■ PROBLEM REQUIREMENTS: Lift out all lines below that contain "tool".

══ INPUT FOR THIS TASK ══

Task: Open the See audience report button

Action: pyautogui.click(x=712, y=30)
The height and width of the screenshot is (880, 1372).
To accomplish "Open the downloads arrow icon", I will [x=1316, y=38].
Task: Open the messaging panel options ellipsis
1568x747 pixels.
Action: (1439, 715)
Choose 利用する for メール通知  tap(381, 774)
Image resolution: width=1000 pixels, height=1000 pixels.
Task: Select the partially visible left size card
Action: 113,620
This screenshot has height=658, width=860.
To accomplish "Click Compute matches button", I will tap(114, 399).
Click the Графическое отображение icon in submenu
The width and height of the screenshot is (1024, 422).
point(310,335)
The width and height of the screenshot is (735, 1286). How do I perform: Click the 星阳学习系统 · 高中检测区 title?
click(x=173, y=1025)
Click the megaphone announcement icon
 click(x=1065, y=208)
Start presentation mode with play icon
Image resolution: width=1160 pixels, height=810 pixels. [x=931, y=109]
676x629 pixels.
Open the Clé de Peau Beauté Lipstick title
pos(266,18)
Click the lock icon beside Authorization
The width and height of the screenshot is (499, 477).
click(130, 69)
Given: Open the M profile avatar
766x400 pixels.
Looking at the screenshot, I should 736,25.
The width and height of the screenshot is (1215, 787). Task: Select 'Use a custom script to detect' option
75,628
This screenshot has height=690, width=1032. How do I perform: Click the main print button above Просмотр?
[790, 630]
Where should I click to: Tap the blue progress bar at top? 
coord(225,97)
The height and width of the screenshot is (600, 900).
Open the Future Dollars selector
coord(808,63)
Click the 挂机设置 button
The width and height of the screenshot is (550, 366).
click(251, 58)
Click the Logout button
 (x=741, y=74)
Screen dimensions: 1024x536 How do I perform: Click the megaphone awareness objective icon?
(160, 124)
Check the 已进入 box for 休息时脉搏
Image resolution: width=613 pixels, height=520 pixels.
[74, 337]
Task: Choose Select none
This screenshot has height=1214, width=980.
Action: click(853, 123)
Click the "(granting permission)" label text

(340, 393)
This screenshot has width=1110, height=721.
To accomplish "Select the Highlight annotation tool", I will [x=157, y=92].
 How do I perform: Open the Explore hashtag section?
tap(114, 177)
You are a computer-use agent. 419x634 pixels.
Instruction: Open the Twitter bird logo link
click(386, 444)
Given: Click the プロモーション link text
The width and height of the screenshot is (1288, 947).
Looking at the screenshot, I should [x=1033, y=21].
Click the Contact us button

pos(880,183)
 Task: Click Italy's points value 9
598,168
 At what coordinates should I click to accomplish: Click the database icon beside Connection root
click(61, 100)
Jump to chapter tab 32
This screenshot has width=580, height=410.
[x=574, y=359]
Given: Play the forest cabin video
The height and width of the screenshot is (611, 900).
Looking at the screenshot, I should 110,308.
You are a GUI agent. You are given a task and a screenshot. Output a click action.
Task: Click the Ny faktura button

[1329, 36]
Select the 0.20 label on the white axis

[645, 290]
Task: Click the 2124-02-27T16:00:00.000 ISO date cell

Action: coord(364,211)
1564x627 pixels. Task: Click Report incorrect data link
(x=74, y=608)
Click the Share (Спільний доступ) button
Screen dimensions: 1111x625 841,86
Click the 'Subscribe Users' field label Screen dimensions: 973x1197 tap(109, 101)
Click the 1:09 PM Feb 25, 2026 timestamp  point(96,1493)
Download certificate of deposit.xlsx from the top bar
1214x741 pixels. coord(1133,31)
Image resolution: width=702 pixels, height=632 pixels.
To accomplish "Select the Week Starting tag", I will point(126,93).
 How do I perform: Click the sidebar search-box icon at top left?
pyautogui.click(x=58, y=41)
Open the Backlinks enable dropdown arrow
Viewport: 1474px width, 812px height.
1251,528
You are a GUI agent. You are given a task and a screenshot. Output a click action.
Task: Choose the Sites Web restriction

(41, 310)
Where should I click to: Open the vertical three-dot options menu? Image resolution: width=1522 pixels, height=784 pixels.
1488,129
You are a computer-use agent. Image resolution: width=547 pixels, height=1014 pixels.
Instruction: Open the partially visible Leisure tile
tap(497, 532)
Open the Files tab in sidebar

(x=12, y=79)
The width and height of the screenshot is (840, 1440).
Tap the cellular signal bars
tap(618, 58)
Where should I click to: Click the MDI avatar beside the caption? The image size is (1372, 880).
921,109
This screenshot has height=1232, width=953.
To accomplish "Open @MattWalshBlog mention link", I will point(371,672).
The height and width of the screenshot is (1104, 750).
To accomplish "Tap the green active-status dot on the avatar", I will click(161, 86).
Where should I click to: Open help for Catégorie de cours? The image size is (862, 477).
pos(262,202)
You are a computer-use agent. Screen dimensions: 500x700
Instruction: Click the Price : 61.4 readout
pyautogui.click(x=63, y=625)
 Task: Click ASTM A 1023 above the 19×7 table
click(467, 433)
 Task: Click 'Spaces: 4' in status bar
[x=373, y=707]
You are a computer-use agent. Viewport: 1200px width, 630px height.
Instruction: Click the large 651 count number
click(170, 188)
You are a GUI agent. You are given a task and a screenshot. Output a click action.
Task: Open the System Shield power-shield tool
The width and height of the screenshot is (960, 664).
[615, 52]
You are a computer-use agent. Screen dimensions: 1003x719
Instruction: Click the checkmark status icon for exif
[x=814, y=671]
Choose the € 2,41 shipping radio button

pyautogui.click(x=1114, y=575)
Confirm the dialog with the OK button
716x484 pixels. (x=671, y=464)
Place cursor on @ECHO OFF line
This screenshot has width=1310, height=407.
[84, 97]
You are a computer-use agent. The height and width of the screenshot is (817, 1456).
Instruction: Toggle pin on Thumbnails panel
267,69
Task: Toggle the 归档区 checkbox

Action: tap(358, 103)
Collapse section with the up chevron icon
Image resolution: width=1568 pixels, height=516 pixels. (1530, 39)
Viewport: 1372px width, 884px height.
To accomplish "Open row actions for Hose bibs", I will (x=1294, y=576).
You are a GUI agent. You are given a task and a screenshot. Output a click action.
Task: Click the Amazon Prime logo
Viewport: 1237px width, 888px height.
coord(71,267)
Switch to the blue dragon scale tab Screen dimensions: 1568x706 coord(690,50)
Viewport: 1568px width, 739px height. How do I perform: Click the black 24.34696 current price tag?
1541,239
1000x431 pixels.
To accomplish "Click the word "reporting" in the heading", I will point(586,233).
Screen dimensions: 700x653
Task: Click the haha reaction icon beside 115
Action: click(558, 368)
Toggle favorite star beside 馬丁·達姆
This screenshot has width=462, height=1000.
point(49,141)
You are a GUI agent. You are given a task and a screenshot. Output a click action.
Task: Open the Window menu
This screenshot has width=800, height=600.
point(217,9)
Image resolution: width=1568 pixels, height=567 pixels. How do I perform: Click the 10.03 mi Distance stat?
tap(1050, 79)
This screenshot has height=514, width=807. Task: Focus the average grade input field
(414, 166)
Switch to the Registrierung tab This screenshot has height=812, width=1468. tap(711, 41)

═══

■ COMPLETED TASK:
To accomplish "Select the Highlight annotation tool", I will [x=157, y=92].
Task: Open the System Shield power-shield tool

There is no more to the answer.